(Veri kümesi girdileri)

········

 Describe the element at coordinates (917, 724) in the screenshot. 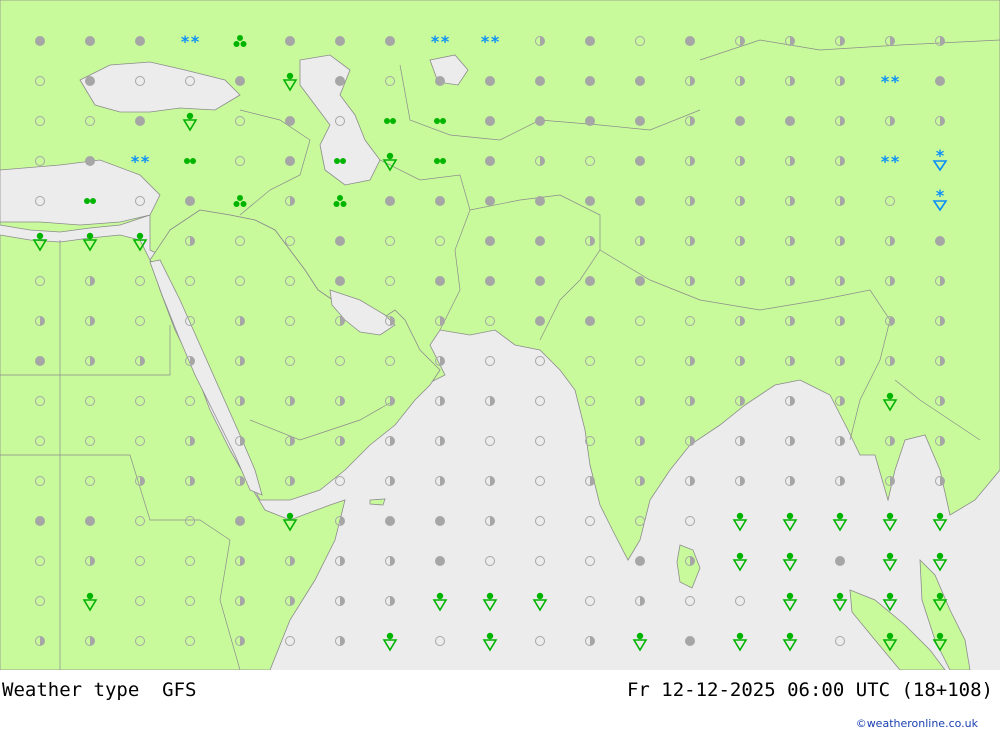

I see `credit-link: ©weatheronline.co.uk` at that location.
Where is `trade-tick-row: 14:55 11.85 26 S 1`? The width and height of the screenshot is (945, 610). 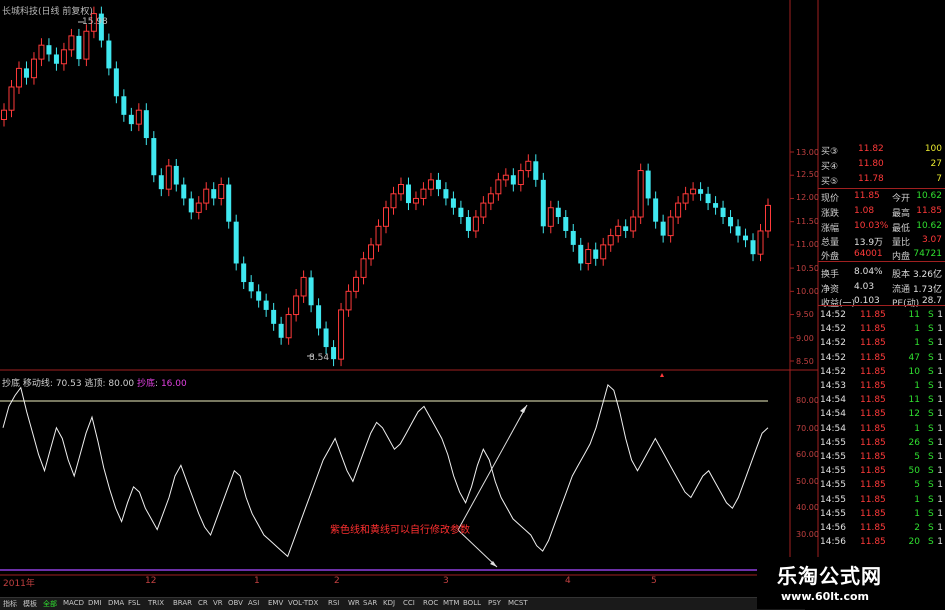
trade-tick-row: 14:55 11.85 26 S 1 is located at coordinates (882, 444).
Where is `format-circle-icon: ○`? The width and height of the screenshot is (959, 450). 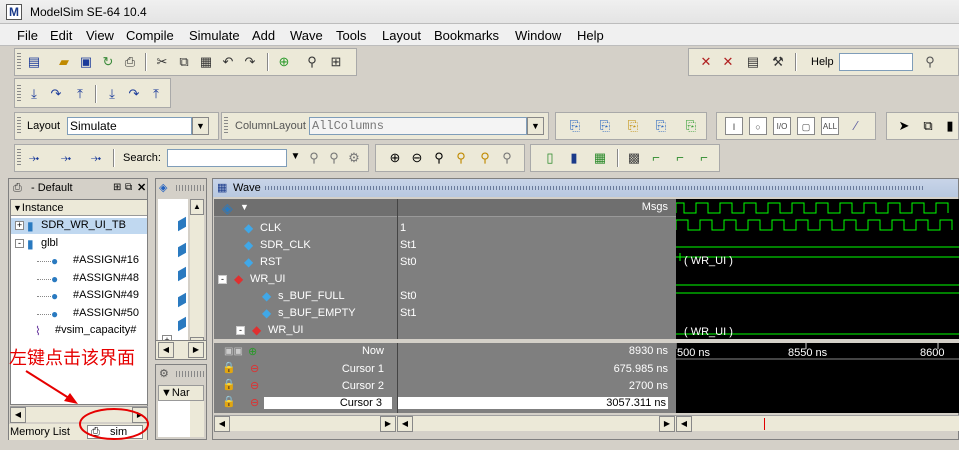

········

- Alıştırmanın amacı -
Öğelerin tamamını, "screenshot" geçen her yerde onun yerine "image" koyup geri kalanı değiştirmeden yeniden yazın. Resimleri yanıtınıza eklemeyin.

- Problemin çözümü -
 Describe the element at coordinates (917, 724) in the image. 

I see `credit-link: ©weatheronline.co.uk` at that location.
Where is `trade-tick-row: 14:55 11.85 26 S 1`? The width and height of the image is (945, 610). 
trade-tick-row: 14:55 11.85 26 S 1 is located at coordinates (882, 444).
Where is `format-circle-icon: ○`? The width and height of the image is (959, 450). 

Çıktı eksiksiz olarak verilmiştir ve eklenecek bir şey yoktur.